Spinoza

Selection from – Ethics – Part IV. Of Human Bondage, or the Strength of the Emotions (Page 10)

Spinoza's Words: (according to reason one's own good necessitates the good of others)

In so far as men live in obedience to reason they necessarily do only such things as are good for human nature, and consequently for each individual man

As every man seeks most that which is useful to him, so are men most useful one to another. For the more a man seeks what is useful to him and endeavours to preserve himself, the more is he endowed with power to act... [and] to live in obedience to reason. Men are most in natural harmony, when they live in obedience to reason;; therefore men will be most useful one to another, when each seeks most that which is useful to him..
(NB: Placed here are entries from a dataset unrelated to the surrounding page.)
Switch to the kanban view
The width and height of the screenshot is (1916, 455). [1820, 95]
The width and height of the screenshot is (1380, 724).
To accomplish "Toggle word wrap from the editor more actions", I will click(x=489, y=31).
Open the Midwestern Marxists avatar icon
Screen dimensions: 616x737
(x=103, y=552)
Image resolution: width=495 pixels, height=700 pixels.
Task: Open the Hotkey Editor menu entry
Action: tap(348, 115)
What we have just shown is attested by experience... Yet it rarely happens that men live in obedience to reason, for things are so ordered among them, that they are generally envious and troublesome one to another. Nevertheless they are scarcely able to lead a solitary life, so that the definition of man as a social animal has met with general assent; in fact, men do derive from social life much more convenience than injury. Let satirists then laugh their fill at human affairs, let theologians rail, and let misanthropes praise to their utmost the life of untutored rusticity, let them heap contempt on men and praises on beasts; when all is said, they will find that men can provide for their wants much more easily by mutual help, and that only by uniting their forces can they escape from the dangers that on every side beset them: not to say how much more excellent and worthy of our knowledge it is, to study the actions of men than the actions of beasts. But I will treat of this more at length elsewhere.

Comment:

Spinoza advises that living by reason and doing good for others is in our own best interest. Unfortunately most men do not live according to reason and discord is rampant. Still the mutual help that social life brings is obviously beneficial. He will address this point in Part 5.